Bug 743905 – multiqueue: handle the BUFFERING query

After an evaluation, GNOME has moved from Bugzilla to GitLab. Learn more about GitLab.
No new issues can be reported in GNOME Bugzilla anymore.
To report an issue in a GNOME project, go to GNOME GitLab.
Do not go to GNOME Gitlab for: Bluefish, Doxygen, GnuCash, GStreamer, java-gnome, LDTP, NetworkManager, Tomboy.

Bug 743905 - multiqueue: handle the BUFFERING query


Summary:	multiqueue: handle the BUFFERING query


Status:	RESOLVED WONTFIX

Product:	GStreamer
Classification:	Platform
Component:	gstreamer (core)
Version:	git master
Hardware:	Other Linux

Importance:	Normal normal
Target Milestone:	git master
Assigned To:	GStreamer Maintainers
QA Contact:	GStreamer Maintainers

URL:
Whiteboard:

Depends on:
Blocks:

Reported:	2015-02-03 04:12 UTC by Duncan Palmer
Modified:	2018-07-20 06:29 UTC

See Also:
GNOME target:	---
GNOME version:	---

Attachments
This patch adds support for the BUFFERING query. (1.52 KB, patch) 2015-02-03 04:12 UTC, Duncan Palmer	none	Details \| Review

Description Duncan Palmer 2015-02-03 04:12:46 UTC

Created attachment 295990 [details] [review]
This patch adds support for the BUFFERING query. 

Currently, the multiqueue element doesn't handle the BUFFERING query, whereas it's counterpart queue2 does. 

The attached patch adds support for the BUFFERING query. 

I call on update_buffering() when processing the query. This is different to how queue2 operates - it just determines whether the element should be buffering, but doesn't update the internal data structures which keep track on whether the element is buffering. This seems inconsistent to me - code which is listening on BUFFERING events may get a different impression of things than code which is using the query.
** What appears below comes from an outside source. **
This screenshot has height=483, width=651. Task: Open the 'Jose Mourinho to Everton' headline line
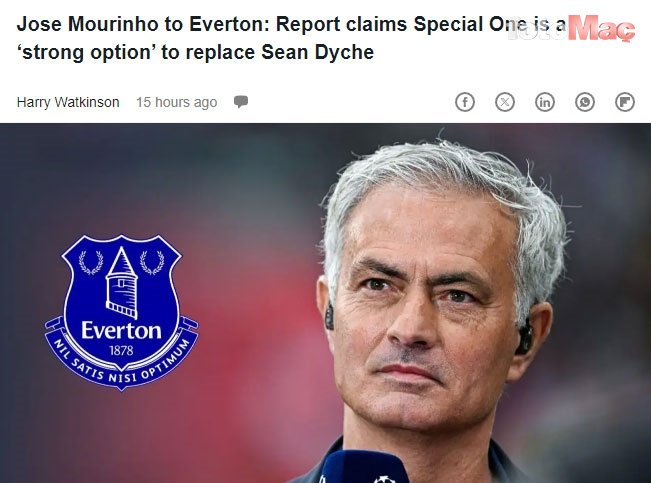point(291,25)
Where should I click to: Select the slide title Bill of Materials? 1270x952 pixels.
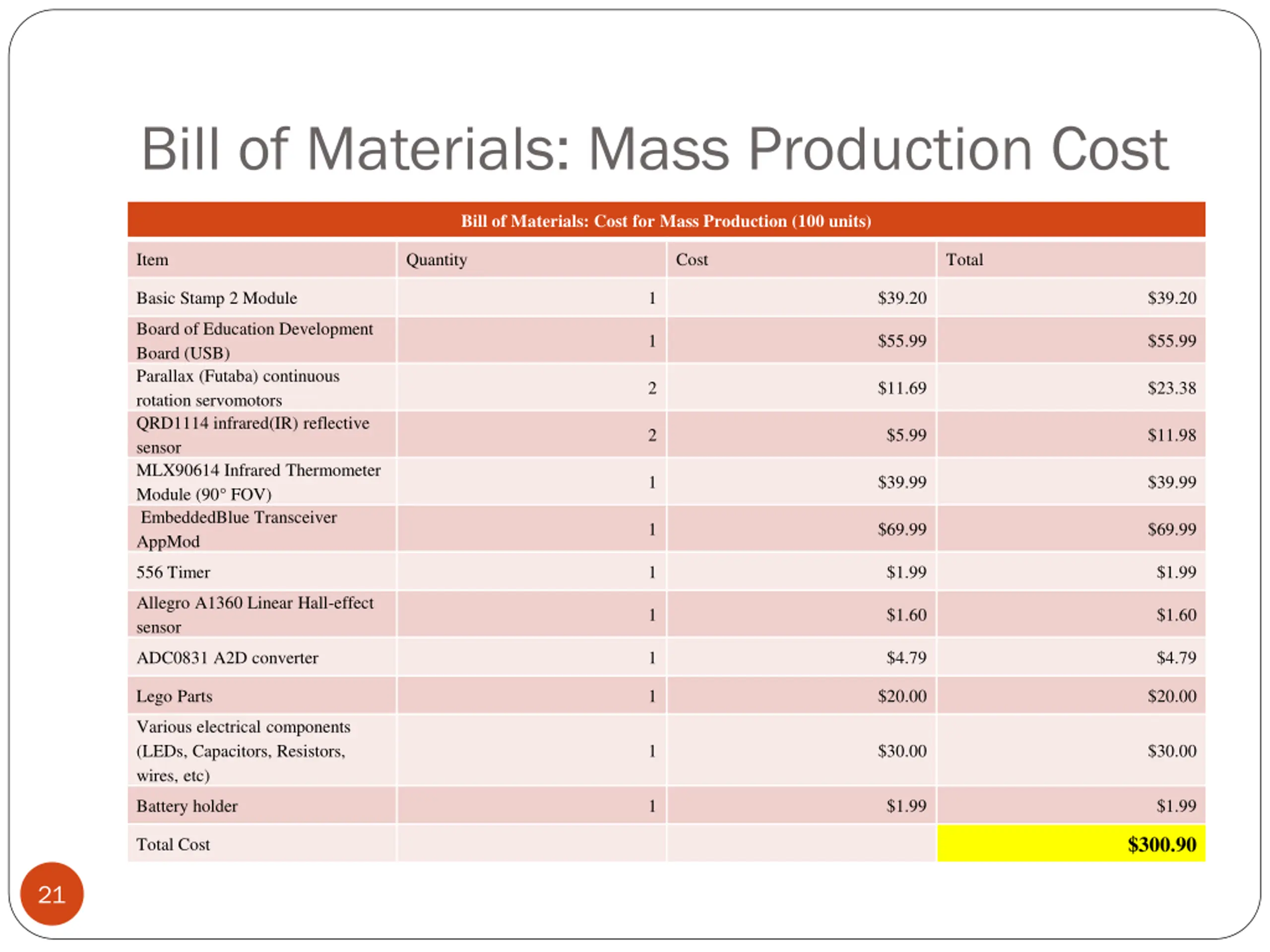point(654,149)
Comment 1 Duncan Palmer 2015-03-17 22:44:45 UTC

Can anyone comment on this?

Comment 2 Duncan Palmer 2015-04-15 05:01:03 UTC

Thiago?

Comment 3 Thiago Sousa Santos 2015-08-03 11:44:08 UTC

Hi, sorry for the late reply.

So if you have a playbin pipeline and your patch we stop getting replies from queue2 and will get from multiqueue. What exactly is your goal with this patch?

There is another thing to consider here: When playing from http, for example, queue2 that is upstream is running in ytes while the multiqueue is running in time format. Upstream should know better about the latest data that was downloaded/buffered. It seems to make sense to let upstream reply and only act if there was no reply. Also, would it make sense to sum the upstream result with the multiqueue's buffered totals? This can get complicated if upstream is dealing with muxed content and multiqueue dealing with decoded...

Perhaps if you give us a better overview of the use case you are trying to cover we can design some solution for upstream.

Recommended reading: http://cgit.freedesktop.org/gstreamer/gstreamer/tree/docs/design/part-buffering.txt

Comment 4 Duncan Palmer 2015-08-07 06:42:14 UTC

Hi Thiago, no worries on the late reply.

The use case I'm trying to hit;

- I have a pipeline for playing back HLS, created by uridecodebin. This has a multiqueue element which decodebin configures for buffering (I set the uridecodebin buffer-duration property). This element emits BUFFERING messages during playback.
- Our software has a module which creates the pipeline, and once it's reached the paused state, it hands it over to another module. This second module subscribes for messages from the pipeline, and then uses a buffering query to determine what the current buffering state is.
- Seeing as queue2 supports the buffering query, I thought it would also make sense to have the multiqueue support it; my thinking was that both elements support buffering, so why not support the buffering query in both.

It's worth noting that the multiqueue will only respond to a buffering query if it's configured to buffer.

In the case of ABR content, I think it makes sense to buffer using the multiqueue, with the queue size specified in units of time; see as we're adaptive, there's no point buffering in a queue2 element by units of time (since it has no useful notion of time with ABR content), or by units of bytes, since we don't know in advance what our likely bitrate will be. Would you agree?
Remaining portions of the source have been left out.